Investitionen könnten höher ausfallen als erwartet
In den Jahren 2017 bis 2021 haben die Betriebe der Branchenvereinigung O'zkimyosanoat gut 1,9 Milliarden US-Dollar (US$) investiert. Im Zeitraum 2022 bis 2027 sollen allein die ausländischen Direktinvestitionen und Kredite für gestartete und geplante Projekte die Eine-Milliarde-US-Dollar-Marke deutlich überschreiten. Das große Projektportfolio in der usbekischen Chemieindustrie lässt vermuten, dass diese Grenze möglicherweise deutlich überschritten wird.

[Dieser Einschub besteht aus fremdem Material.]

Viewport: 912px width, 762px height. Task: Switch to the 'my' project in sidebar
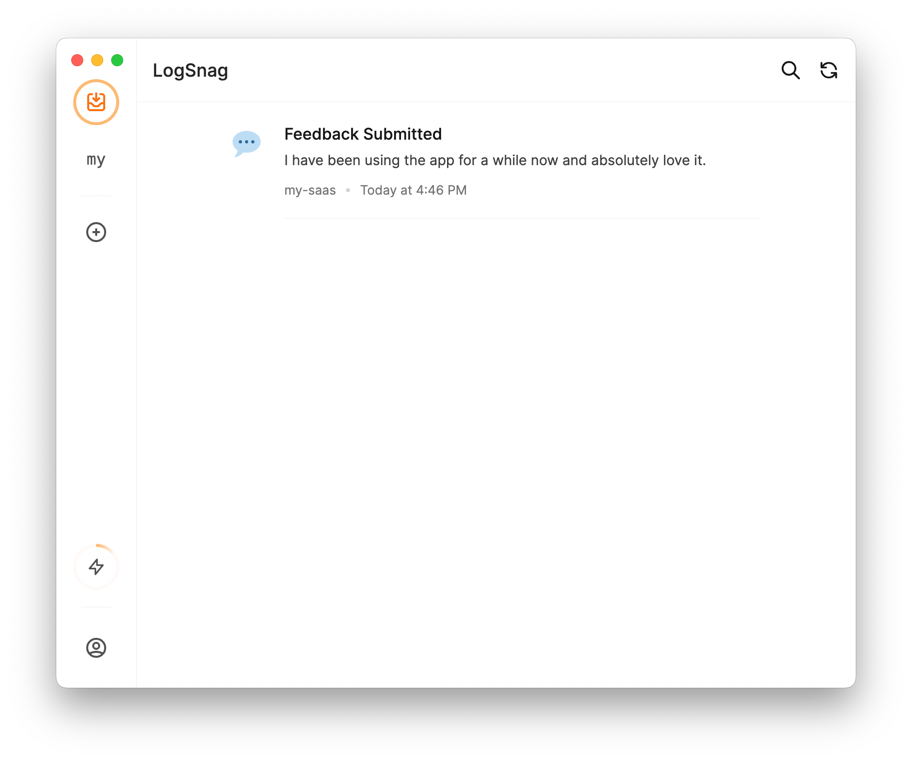click(x=95, y=159)
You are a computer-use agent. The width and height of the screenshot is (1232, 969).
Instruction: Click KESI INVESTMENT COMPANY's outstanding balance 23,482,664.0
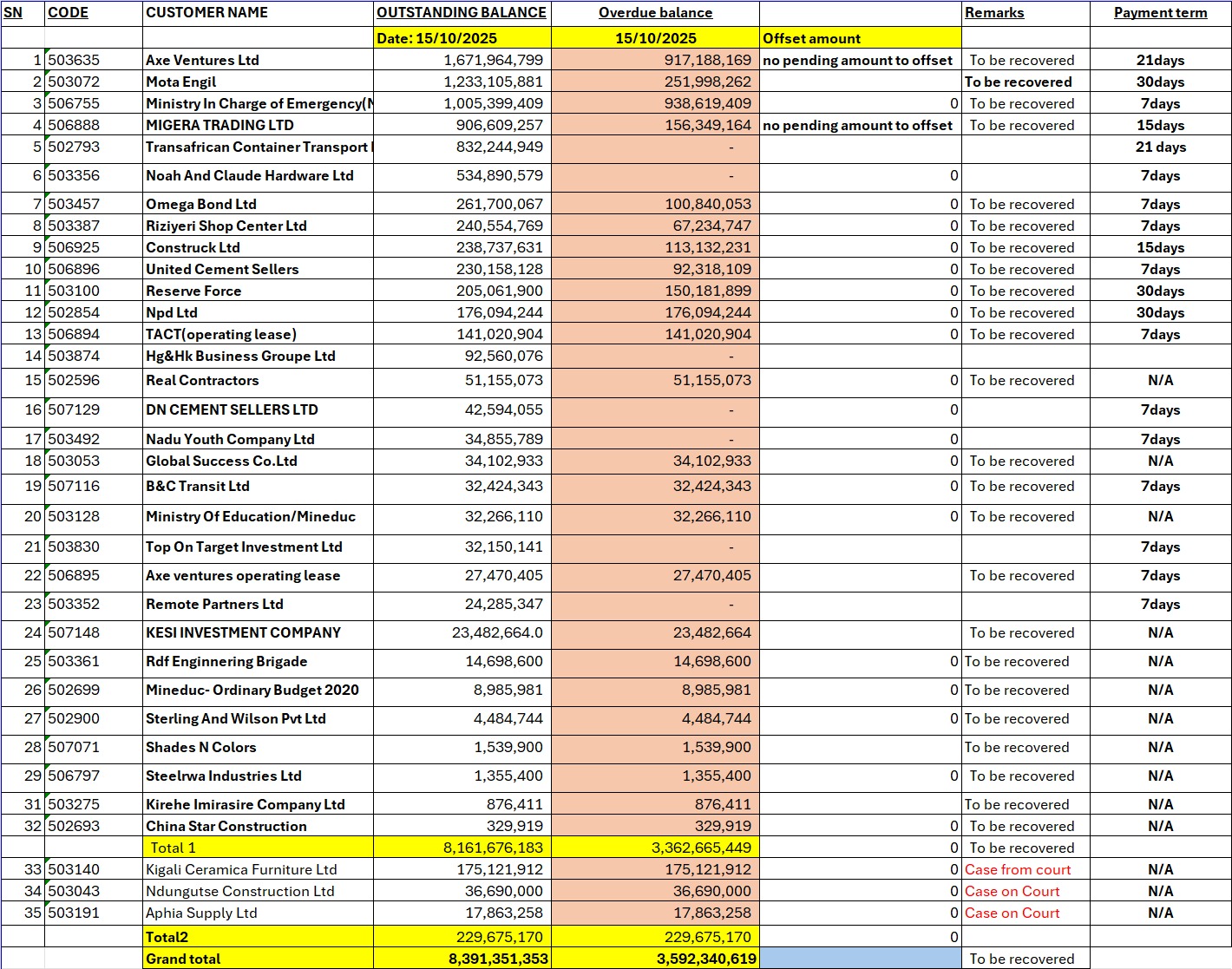(497, 632)
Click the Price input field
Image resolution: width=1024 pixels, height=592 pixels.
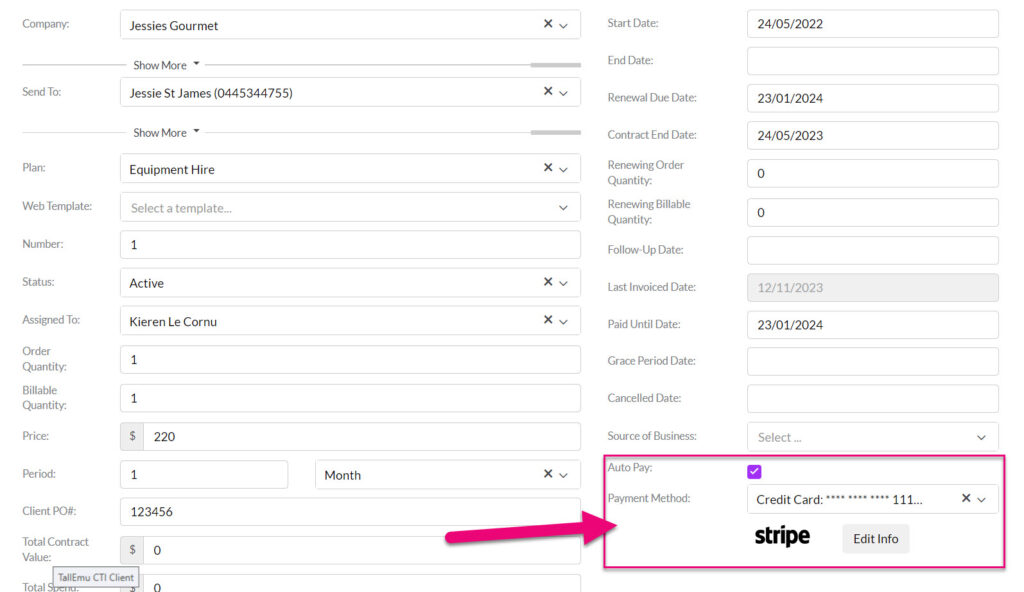click(x=362, y=436)

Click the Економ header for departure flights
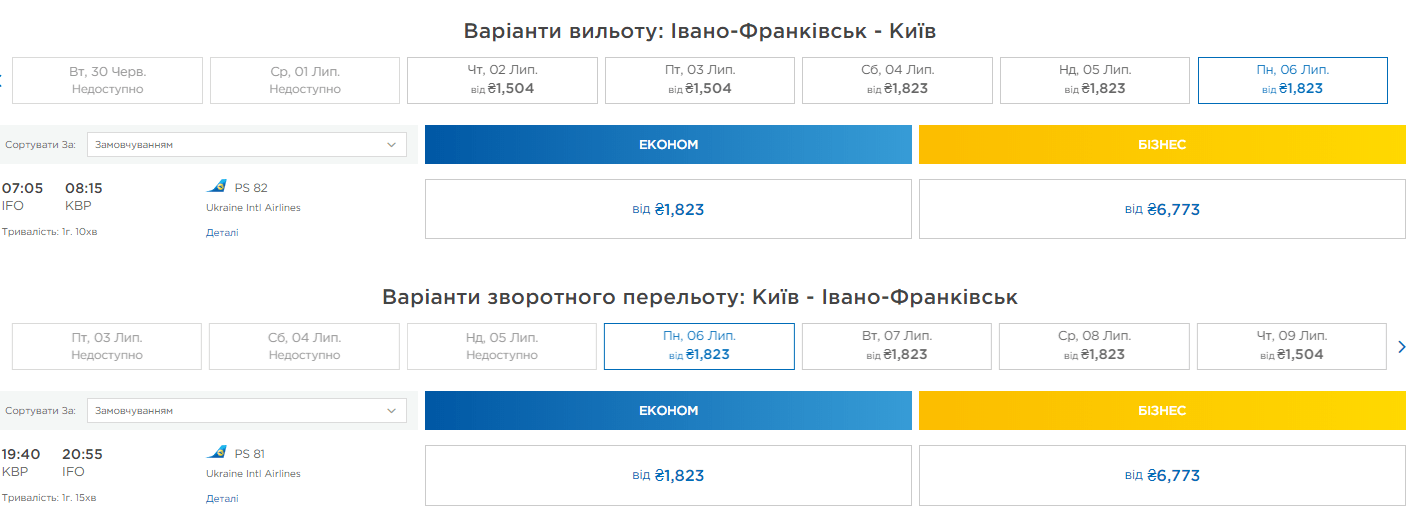[668, 145]
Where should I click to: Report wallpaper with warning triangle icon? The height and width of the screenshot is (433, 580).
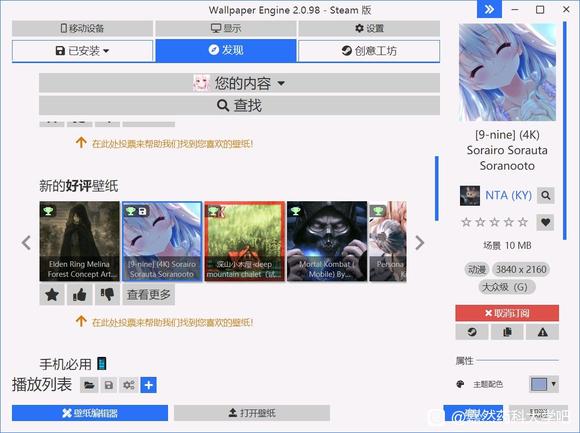pos(543,332)
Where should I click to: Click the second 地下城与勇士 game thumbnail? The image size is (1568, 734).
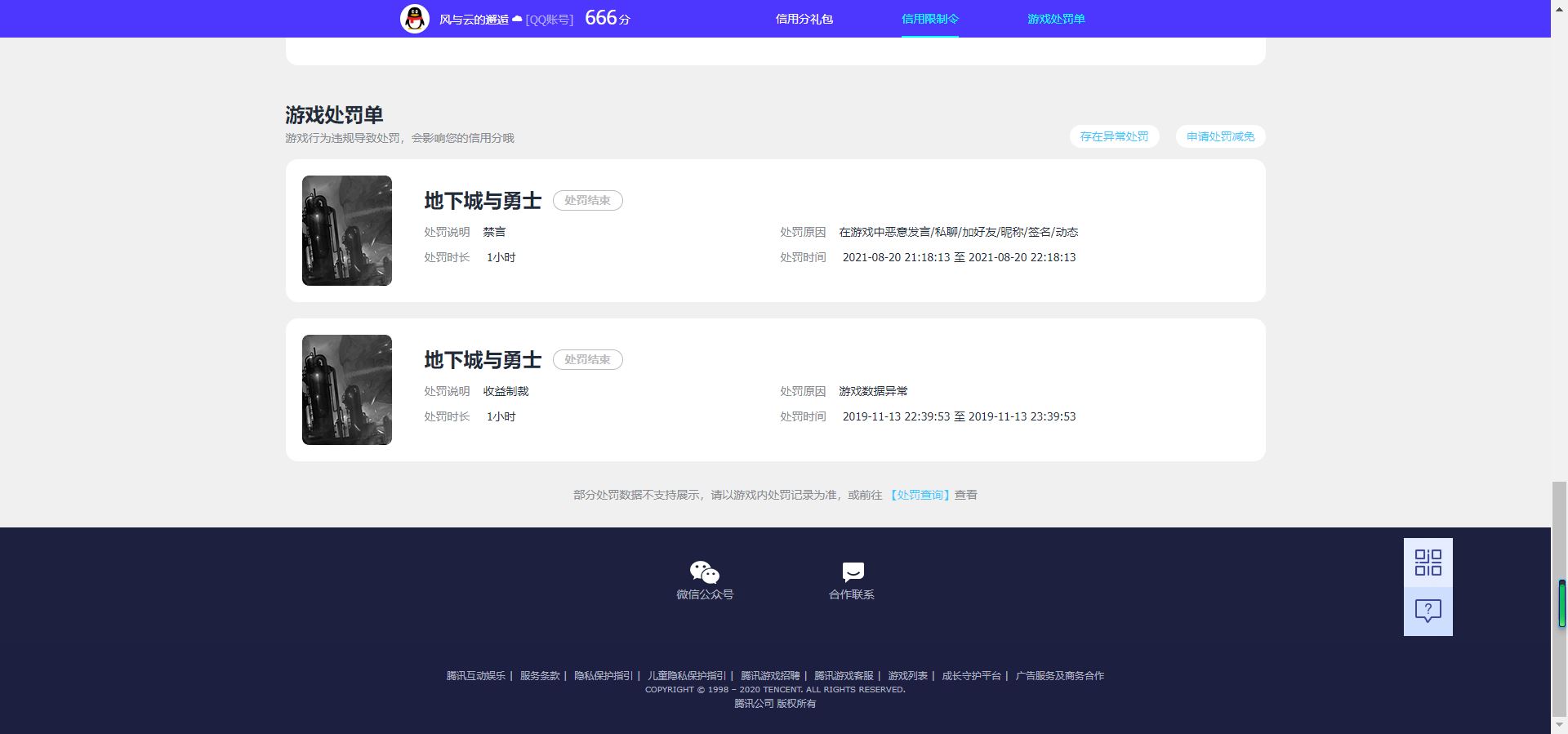coord(347,389)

Projekt | Investitionssumme (in Mio. US$) | Projektstand | Ansprechpartner |
---|---|---|---|
Gaschemiekomplex in Karakul (730.000 t Polymere/Jahr, MTO-Verfahren) | 2.500 | Projekt in Vorbereitung, Erstellung des FEED und einer Machbarkeitsstudie, Klärung der Finanzierung | Gaschemiekomplex MTO (Projektansprechpartner), Sanoat Energetika Guruhi/SEG (Projektinitiator) |
Kapazitätsausbau im Gaschemiekomplex Schurtan (100.000 t Polypropylen, 280.000 t Polyethylen/Jahr und andere Polymere) | 1.850 | Realisierung: Ende 2021 bis Ende 2024 | Gaschemiekomplex Schurtan - SGCC |
Ausbau der Produktion von Phosphordünger und Produktion von Stickstoffdünger in der Provinz Taschkent | 1.000 | Projekt in Vorbereitung, Ausarbeitung der Umweltverträglichkeitserklärung | |
Modernisierung der Ölraffinerie Fergana, Verdopplung der Kapazität auf 2 Mio. t/Jahr (Produktion von Kraftstoffen nach Euronorm 5 sowie Flüssiggas) | 410 | Realisierung: Mitte 2020 bis 2023/2024 (Investitionsverpflichtung im Rahmen der Privatisierung) | |
Zweiter Komplex für die Produktion von PVC und kaustischer Soda (120.000 t PVC und 90.000 t kaustische Soda/Jahr), dritter Komplex in der Projektfrühphase | 400 (unter Einschluss eines dritten Komplexes bis zu 1.300) | Realisierung: 2021 bis 2023/2024 | O´zkimyosanoat (Auftraggeber), Tatarstan Trade House/Türkei und CC7/China (Auftragnehmer) |
Produktion von bis zu 400.000 t Ammoniak und 700.000 t Harnstoff/Jahr in Jangijer (Provinz Syrdarja) | 600 | Projekt in Vorbereitung, Umsetzung geplant bis etwa 2023/2024 | O´zkimyosanaot AJ, Ministerium für Investitionen und Außenhandel |
Produktion von Melamin (50.000 t/Jahr) | 200 | Realisierung: 2022 bis 2024 | |
Kapazitätsausbau im Werk für Reifen (um 2,6 Mio. Stück), Förderbänder (um 100.000 laufende Meter) und andere gummitechnische Erzeugnisse, Freizone Angren | 200 | Projektfrühphase, geplante Realisierung bis 2024/2025 | |
Kapazitätsausbau im Sodawerk Kungrad um 250.000 t auf 450.000 t/Jahr (später auf 1 Mio. t/Jahr) | 180 | Realisierung: 2022 bis 2024 | JointV enture Sodawerk Kungrad (NCV International DMCC, VAE; O'zkimyosanoat), Auftragnehmer: Salus, Russland |
Die Unternehmen von O'zkimyosanoat wollen die Produktion und Exporte um jeweils ein Zehntel gegenüber 2021 ausweiten, auf 1,2 Milliarden US$ beziehungsweise 0,4 Milliarden US$. Zu den Ausfuhren gehören unter anderem 970.000 Tonnen Mineraldünger und 120.000 Tonnen andere chemische Erzeugnisse. Erwartete Umsatzeinbußen im Export durch wegbrechende Geschäfte mit der Ukraine um geschätzte circa 130 Millionen US$ sollen durch die Lieferung an andere Abnehmer ausgeglichen werden.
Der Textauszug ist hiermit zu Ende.